## Task requirements
How many lines in these entries contain the string "will"? Reply with the number alone.

## Stored data

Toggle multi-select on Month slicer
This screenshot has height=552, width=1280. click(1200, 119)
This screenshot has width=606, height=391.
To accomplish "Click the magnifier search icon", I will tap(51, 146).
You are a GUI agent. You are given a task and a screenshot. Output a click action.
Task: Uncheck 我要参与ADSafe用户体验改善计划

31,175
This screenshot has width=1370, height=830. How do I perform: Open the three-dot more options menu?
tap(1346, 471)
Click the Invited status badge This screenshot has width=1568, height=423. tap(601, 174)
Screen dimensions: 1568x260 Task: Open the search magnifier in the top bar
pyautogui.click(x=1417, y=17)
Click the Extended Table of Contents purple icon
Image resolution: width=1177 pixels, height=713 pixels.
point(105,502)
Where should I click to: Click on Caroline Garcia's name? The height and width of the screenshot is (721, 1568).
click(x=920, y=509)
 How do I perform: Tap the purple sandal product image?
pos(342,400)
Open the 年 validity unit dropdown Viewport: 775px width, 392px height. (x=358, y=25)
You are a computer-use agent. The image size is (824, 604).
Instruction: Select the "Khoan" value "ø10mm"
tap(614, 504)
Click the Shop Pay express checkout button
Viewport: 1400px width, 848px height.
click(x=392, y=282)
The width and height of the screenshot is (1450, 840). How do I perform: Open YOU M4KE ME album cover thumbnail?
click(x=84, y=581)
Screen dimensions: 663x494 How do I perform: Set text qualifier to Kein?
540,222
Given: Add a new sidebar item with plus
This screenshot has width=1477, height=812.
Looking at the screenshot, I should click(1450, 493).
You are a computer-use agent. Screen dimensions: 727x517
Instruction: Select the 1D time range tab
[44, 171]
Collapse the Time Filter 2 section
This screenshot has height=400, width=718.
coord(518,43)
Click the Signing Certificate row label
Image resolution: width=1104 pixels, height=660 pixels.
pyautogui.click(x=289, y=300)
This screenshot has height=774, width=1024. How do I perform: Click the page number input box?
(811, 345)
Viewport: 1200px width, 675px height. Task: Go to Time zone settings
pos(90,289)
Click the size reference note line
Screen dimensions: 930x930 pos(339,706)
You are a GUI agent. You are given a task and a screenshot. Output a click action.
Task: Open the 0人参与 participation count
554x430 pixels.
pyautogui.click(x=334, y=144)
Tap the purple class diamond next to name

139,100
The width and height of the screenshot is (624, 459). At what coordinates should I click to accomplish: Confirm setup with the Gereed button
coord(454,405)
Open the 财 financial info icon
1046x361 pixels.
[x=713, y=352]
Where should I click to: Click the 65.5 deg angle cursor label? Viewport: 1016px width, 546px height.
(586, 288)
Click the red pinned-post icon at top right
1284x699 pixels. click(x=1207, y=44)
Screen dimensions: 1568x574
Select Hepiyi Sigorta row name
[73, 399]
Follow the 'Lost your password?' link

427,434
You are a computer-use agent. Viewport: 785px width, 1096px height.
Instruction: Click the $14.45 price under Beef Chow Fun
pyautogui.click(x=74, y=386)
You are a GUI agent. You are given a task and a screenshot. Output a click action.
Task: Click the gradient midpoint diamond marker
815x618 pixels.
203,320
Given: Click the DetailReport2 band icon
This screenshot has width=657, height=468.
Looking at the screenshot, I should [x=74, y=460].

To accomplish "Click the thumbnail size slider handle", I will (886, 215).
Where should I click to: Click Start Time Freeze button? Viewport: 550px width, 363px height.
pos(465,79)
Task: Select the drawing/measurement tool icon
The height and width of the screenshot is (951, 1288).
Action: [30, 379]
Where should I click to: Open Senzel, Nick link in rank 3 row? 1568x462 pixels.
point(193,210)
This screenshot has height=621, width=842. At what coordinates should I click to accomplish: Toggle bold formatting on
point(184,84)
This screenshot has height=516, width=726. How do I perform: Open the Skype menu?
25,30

## Problem solution
2